Battling the pandemic and guarding against the effects of climate change may seem like competing priorities. Governments and the private sector may “perceive being ‘green’ as an additional cost or a luxury” in these pressing times, says Chen Chen Lee, Senior Fellow at the Singapore Institute of International Affairs.
But this may be a false dichotomy. In fact, greening the financial system can help nations build a more resilient economy and recover from the pandemic, Lee believes.
“Green finance helps ensure capital is being channeled into projects that build up climate resilience and promote sustainable development in the long term,” Lee explains.

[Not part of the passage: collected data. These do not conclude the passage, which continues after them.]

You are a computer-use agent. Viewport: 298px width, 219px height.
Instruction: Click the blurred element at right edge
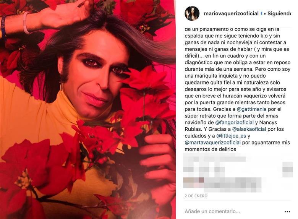pyautogui.click(x=288, y=170)
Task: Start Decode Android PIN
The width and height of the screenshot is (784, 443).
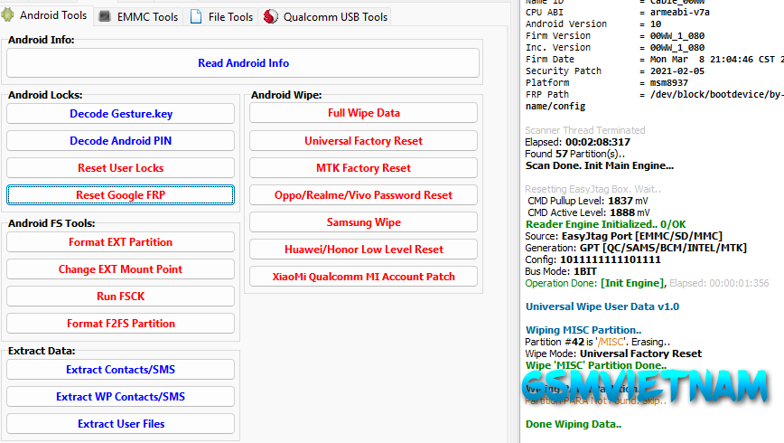Action: click(120, 141)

GovInsider spoke with Lee to understand how greening the economy may make it more resilient in the face of Covid-19, and Singapore’s green finance journey so far.
Recovering from Covid
Covid-19 has landed Singapore’s economy in a bad state – potentially its worst since 1998, according to The Straits Times. Not only will a greener economy address long-term sustainability challenges, it can also build a more stable economy and protect it from the blow dealt by the pandemic.
First, green investments have proven to be more stable – a win in times of economic volatility. “Green bonds are currently outperforming their non-green counterparts in the market,” Lee points out.
Second, taking into account the environmental risks of a project will make the economy more resilient. Knowing these risks, financial regulators may make projects that are harmful to the environment more expensive for investors. This ensures that these risks are “properly identified and priced into business decisions”, she says.
Indeed, recovering from the economic impact of the pandemic and building climate resilience go hand in hand. “As we plan for recovery, we must make greater economic and environmental resilience the core of any stimulus package,” Lee urges.
The main players in green finance
How then can countries green their economy? Lee explains the roles that different stakeholders play.
Governments are one of the key drivers of change, as they have the power to write sustainability into the law. China, the world’s biggest producer of greenhouse gases, imposes additional taxes on organisations that release harmful pollutants into the environment. In 2016, France introduced a law that, for the first time, requires major investors to report on the environmental and social impacts of any new project.
Banks can nudge industries towards becoming more sustainable by setting the environmental standards that firms have to meet to qualify for a loan. Southeast Asia’s largest bank DBS runs an environmental and social risk assessment for every new project. “We carry out thorough due diligence for every deal we embark on to ensure we don’t finance activities that are likely to have a negative environmental or social impact,” says Yulanda Chung, the bank’s Head of Sustainability for Institutional Banking.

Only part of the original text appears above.